If you need more amps at a given voltage than a single device can dissipate then you need to parallel up to divide the load.

 

[Jeremy Harris]

You need 6 FETs minimum as each phase needs one FET to pull it high and another FET to pull it low. At no time are both FETs on any phase on as that would short the supply.

In the main, it's not current or power ratings that dominate controller device selection, but on resistance. Those FETs you linked to are pretty poor, as they have an on resistance that's more than double that of IRFB4110s. 8.5mohms is not particularly wonderful if you want to reduce controller losses to a minimum.

IRFB4110s are pretty good at around 3.5 to 4mohms or thereabouts, but if you're using a motor with a low winding resistance then that's still a significant loss. For example, I've just bought a couple of motors that have a 32mohm phase winding resistance, so with a simple controller with just 6 FETs I could lose about 11% in the controller FETs at high power, zero speed (the "launch" condition). If I were to use 12 FETs then the loss comes down to a more reasonable 5.5%; using 18 FETs gets that loss down to under 4%.

Losses at speed and with partial throttle would be a lot lower, but this illustrates why paralleling FETs can be a good thing, apart from the package current and power limitations previously mentioned.

Jeremy

 

[hippiehunter]

The reason i posted that Fet wasnt because it had super awsome on resistance or great total power.... but because it has something like 1/10th of the transition time between on/off, off/on, isnt that where most of the power is lost?

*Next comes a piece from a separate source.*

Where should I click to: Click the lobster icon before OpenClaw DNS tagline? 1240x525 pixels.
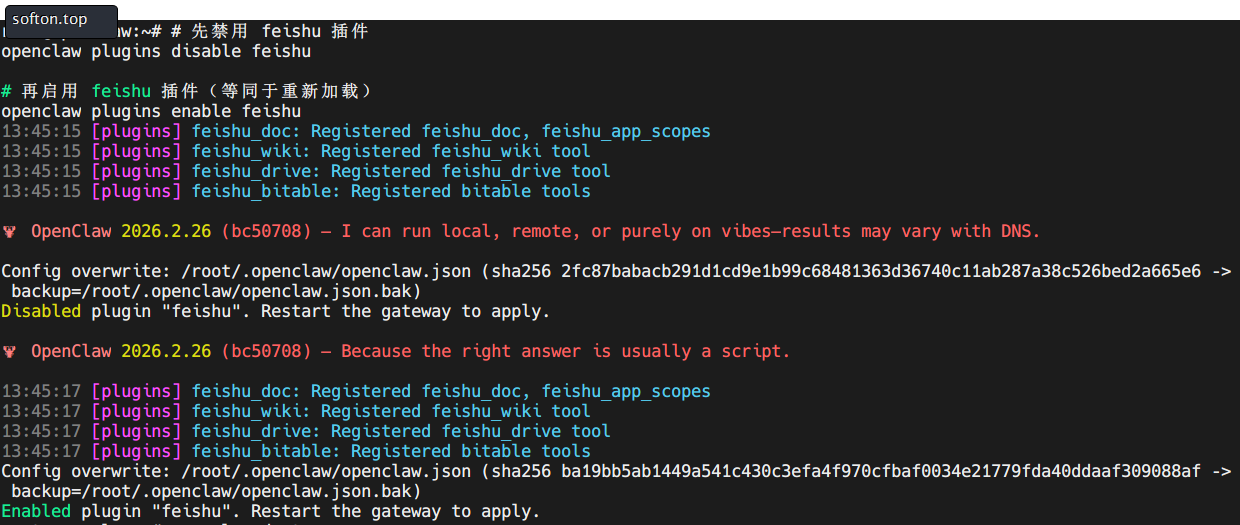click(x=9, y=231)
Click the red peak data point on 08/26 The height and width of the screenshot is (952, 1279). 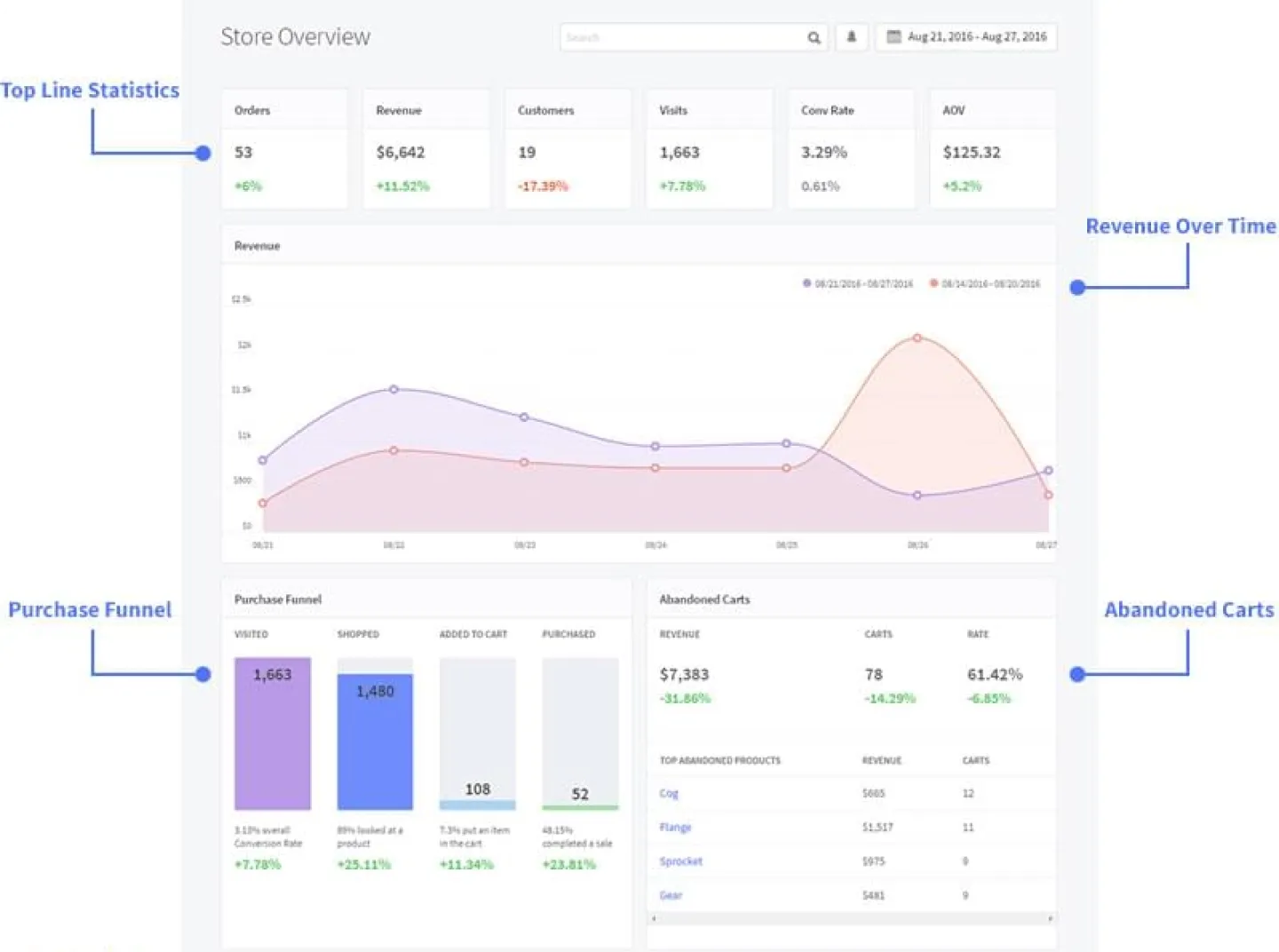point(917,337)
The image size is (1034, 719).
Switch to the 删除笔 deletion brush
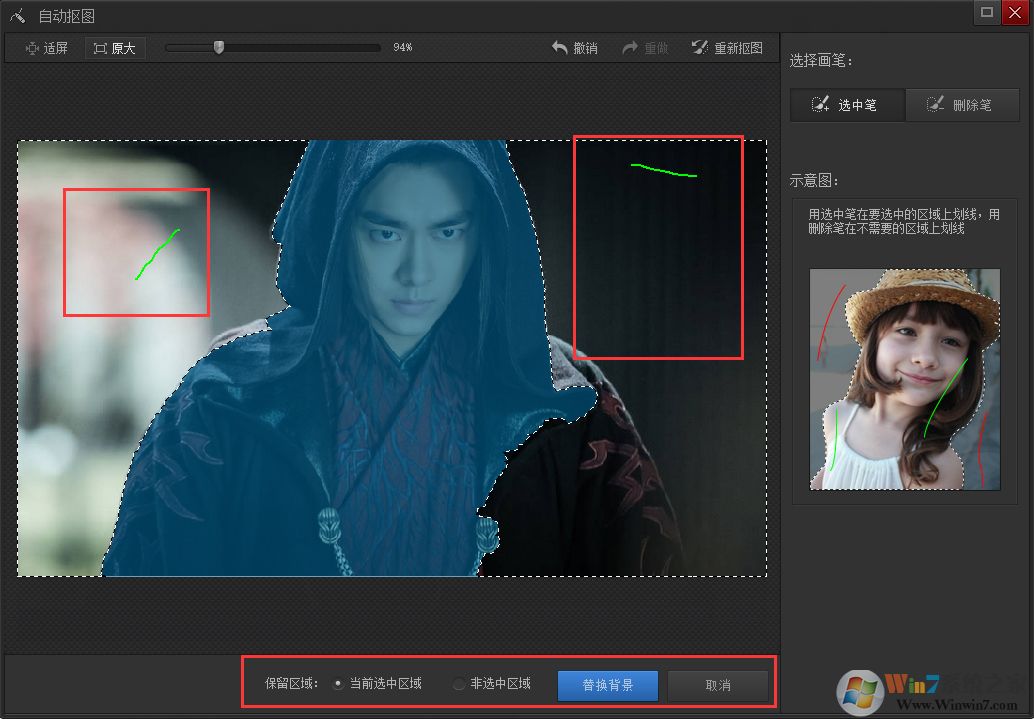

Im Also a little bit unsure as to the whole losses thing, if 1 FET looses 11% of the power that goes through it(hypothetical) then 2 fets in parallel handling the same current should loose 11% of half the current, in each one.... for a total of 11%. Am I just running into a fundemntal misunderstanding of Ohms?

 

[Link]

Im Also a little bit unsure as to the whole losses thing, if 1 FET looses 11% of the power that goes through it(hypothetical) then 2 fets in parallel handling the same current should loose 11% of half the current, in each one.... for a total of 11%. Am I just running into a fundemntal misunderstanding of Ohms?

It's the ² part of I²R. Double the current equals four times the heat.

1A²1Ω=1W

VS

2A²1Ω=4W

 

[billvon]

The reason i posted that Fet wasnt because it had super awsome on resistance or great total power.... but because it has something like 1/10th of the transition time between on/off, off/on, isnt that where most of the power is lost?

That's where some of it goes, but for most designs IR losses dominate.

You have a few issues to deal with here:

1) The packages we usually use (TO220) are not very good, and aren't much good past 50-75 amps. So if you want to go near 50 amps you need two devices to deal with the package losses.

2) The larger the FET, the higher the gate charge and input capacitance. These slow down switching and increase switching losses. It is hard to drive large FETs well and most controllers do not do a very good job of it.

3) FETs carry flyback current in their body diodes as well, and this leads to heating. A simple example is coasting down a hill with the throttle at zero. At some point the FET body diodes will start conducting - and that's a lot of power to handle. (And you have the standard diode forward voltage losses.)

if 1 FET looses 11% of the power that goes through it(hypothetical) then 2 fets in parallel handling the same current should loose 11% of half the current, in each one.... for a total of 11%. Am I just running into a fundemntal misunderstanding of Ohms?

1 FET, 1 ohm, 1 amp = 1 volt loss. Total power lost is V *I or 1 watt.
2 FETs in parallel, so .5 ohms, so .5 volts lost at 1 amp. Total power lost is V*I or .5 watts, or .25 watts per device.